John Payne is famous for having been a bit of a local character who was visited by the Provost Marshal, Anthony Kingston, in 1549 and invited for lunch at an inn (which may, or may not have been The Sloop). Over lunch the Provost Marshal ordered him to have a scaffold built ASAP but without giving him the reason. After lunch Mr Kingston insisted on inspecting the new gallows and when they arrived poor John was dragged into a noose and hanged for being a "Busy Rebel".
So the moral of the story is - don't be a character unless you're willing to pay the penalty - be anonymous and you'll live forever as an archway listed by English Heritage.
Don't we just love Google ;-)
No British seaside town is complete without its amusement arcade(s) and here in St Ives we have Harbour Amusements with its usual shoot-em-up video games and fruit machines. It is a little bit more upmarket in that it also has a pool and billiards club attached but the thing that makes it unique is that it is a Grade II Listed Building.
Where the amusement arcade is was formerly Daniel's Boathouse, dating back to 1587, whilst the pool and billiards building is a 19th century double-fronted shop with flat pilasters and cornice as well as a slurried slate roof (according to the listing).
Anyway here it is, on Wharf Road, if that's your thing, but me I just went to the pub(s).
From Medieval times until the early 20th century St Ives was a busy fishing port with the main (so to speak) catch being pilchards. In its heyday this ws the busiest port in North Cornwall, exporting millions of fish to Continental Europe.
The harbour wall was built in 1767-70 by the well-known civil engineer John Smeaton (best known locally for his Eddystone Lighthouse which has been relocated to Plymouth Hoe where it is known as "Smeaton's Tower"). The harbour has been extended since then and despite a lull in the fishing industry in the mid-20th century it has recovered in recent years. The harbour has 60 registered moorings and from late Spring until early Autumn is once again a busy fishing port with the catch now being mackerel.

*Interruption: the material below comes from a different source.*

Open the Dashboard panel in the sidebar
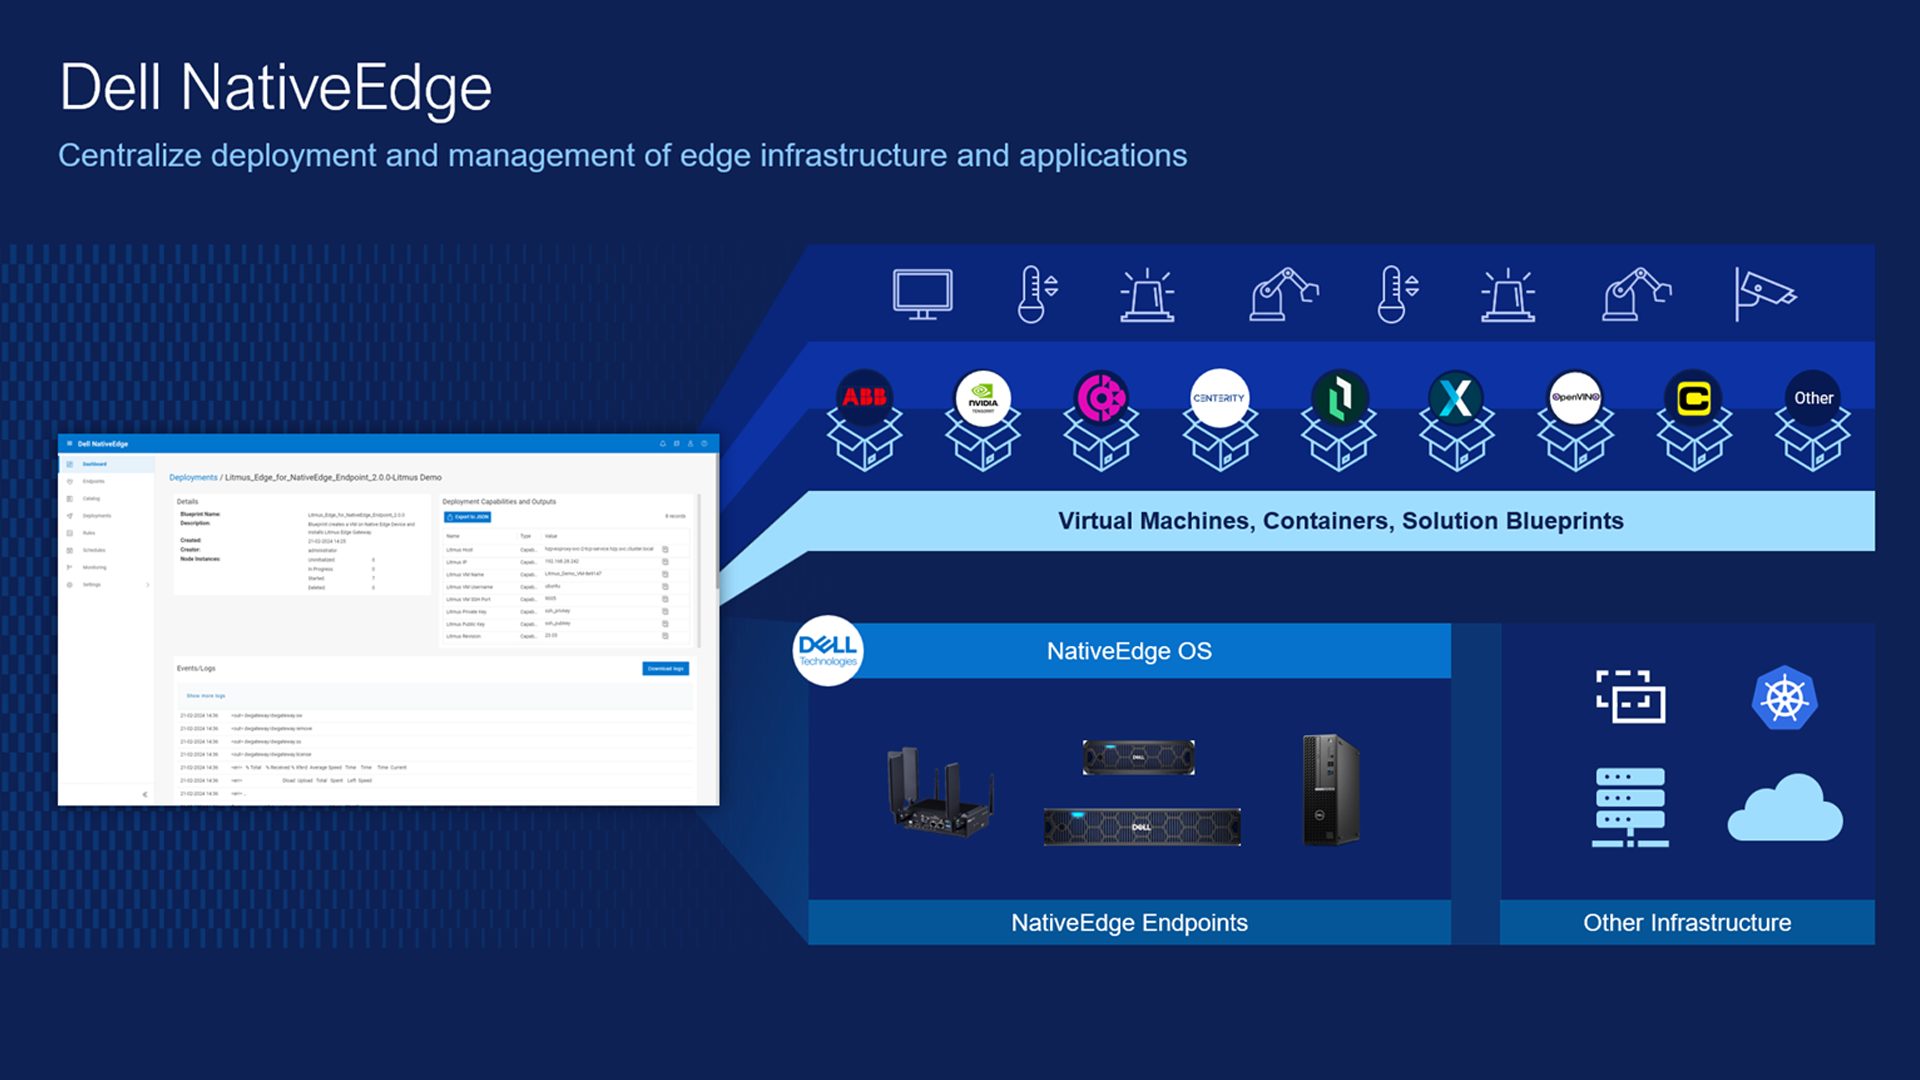pos(70,464)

As well as the working moorings there are 66 leisure moorings, 22 for self-drive boats and 6 for visiting yachts.
The signs everywhere are there for a reason. The best way to anger locals is to feed the seagulls everywhere. You will soon leave St Ives and think it was just a bit of fun to get a great photo of you with an almost "tame" seagull eating out of your hand, but the locals then have to live with their children getting attacked and so on once you have gone. I know I have already written about this under "warnings" but I feel I need to add this here to just to stress that no one will make friends with you if you deliberately feed seagulls. I personally like the birds and appreciate that they have just picked up this habit from human behaviour, but I still wouldn't contribute to feeding them since they are clearly already perfectly capable of seeing to their own dinners.
If you're anywhere near St Ives when the lifeboat is called out, you'll know! There are two cannon blasts which sound around the town. Shortly after, the lifeboat itself is towed into the water as everyone crowds to the pier to watch. Depending on where the tide is, it can take quite some time to launch. You have an even better view of activity on the boat when it returns, as the little tractor comes out to pull it up to the slipway, the lifeboatmen all jump off to help manoeuvre it onto its trailer, and it gets hosed down and cleaned of salt water.
I didn't see them rescue anybody, but it was pretty interesting even without any special drama!